No matter the challenge in the workplace, effective leadership is key to making your team thrive. It means the organization can stay resilient and be more adaptive to change. Typically, leadership and management training focus on the fundamentals, like managing the P&L, rules and policies in the organization, and expectations on goal setting and reporting. There is often not enough focus on effective communication that emphasizes the values of authenticity, empathy, and the capacity to be adaptive to different scenarios and people.
The past few years have upended the workplace and there are still may organizations that are figuring out how work gets done. For some industries, “work from home” was never an option. There are companies that now allow their employees to decide what works best for them. And then there are companies that have a hybrid approach or decided everyone should be back in the office. No matter your organization’s approach, there is a growing need for leaders at all levels to be able to connect with their team members and with leadership. These challenges make learning connecting skills vitally important to the success of any organization.
A forwarding-thinking way to do that is by reframing “hard" and "soft” skills into decision making and connecting skills. This approach can start to change the way leaders think about what can make them more successful.
The standard way of describing hard and soft skills:
- Soft skills are non-technical skills that describe how you work and interact with others.
- Hard skills are technical skills required for a job.
Both are necessary to be and effective leader, yet not as much emphasis is put on the need for better connection and communication.
What You Can Do
See if there is a balance between decision making and connecting/communication education. Ensure there is a focus not just on education, but also allows for communication practice so that leaders and managers can be better connectors. Understand what communication style is already built into your organization and what is valued by leadership. Examples:
- Concise emails with bullet points to outline the topic, the problem, and the solution.
- Reports that clearly communicate what the company needs to understand.
- Specific types of meetings that are interactive with leadership and/or their teams to get real-time feedback.
Understand how your leadership or management training incorporates authentic voice. This is an opportunity to potentially connect with some of your DE&I initiatives and programs. An employee being promoted into leadership may have additional concerns stepping into their new role if they don’t see a lot of people like them in leadership roles.
- If it’s an employee from a diverse background moving into leadership, has the team ever had a diverse leader that the training can highlight?
- If the new manager or leader is leading a more diverse team, is there an opportunity for them to voice any concerns they may have?
This all may sound like additional work but has a clear connection to the organization’s bottom line. It’s also important to recognize that in a multi-generational, diverse workforce, leaders need to be more skilled at adapting to what gets the best results out each team member. That requires knowing what type of communication to use when.
Some questions you may want to discuss in your organization:
- How does a new, younger manager feel about leading someone that is their parent’s age?
- What challenges would a seasoned leader at 60 have when integrating someone that is 21?
- Are there ageism biases that aren’t being recognized and getting in the way of teams working together?
- How may unconscious bias impact how a new leader is viewed by their team?

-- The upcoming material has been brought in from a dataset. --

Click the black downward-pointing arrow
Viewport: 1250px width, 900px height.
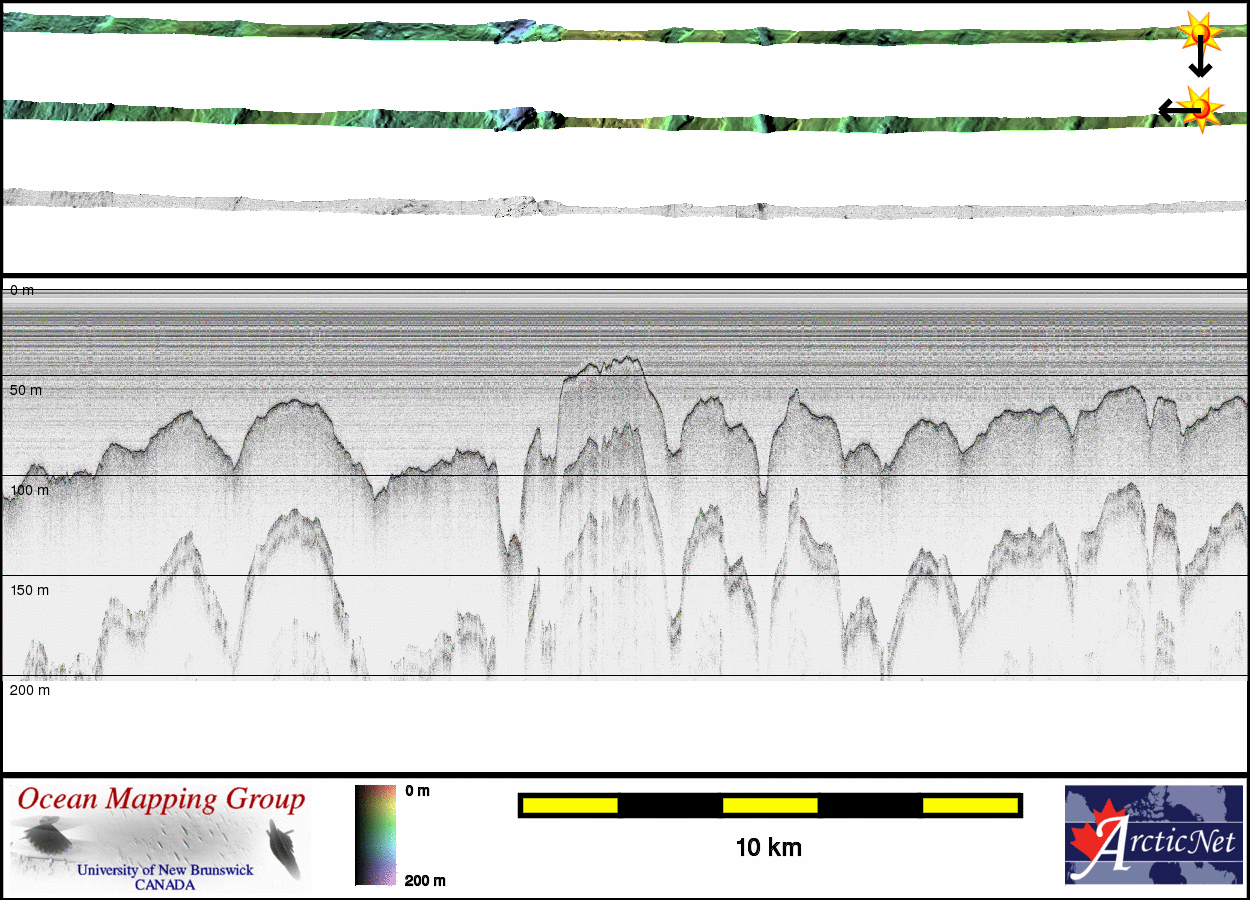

Talent from all backgrounds wants to be able to effectively contribute. A lot of that depends on how well those leading them can understand when someone is disconnected and know how to support them to get them reengaged. That all goes back to how well that leader has been trained on communication and connecting and whether the organization understands that these skills are just as important as training leaders on decision-making skills. It’s about integrating the traditionally-valued management skills with a more forward-thinking approach to the value of integration and connection. When leaders at all levels have both the decision-making skills and are proficient at communication and connection, everyone in the organization wins.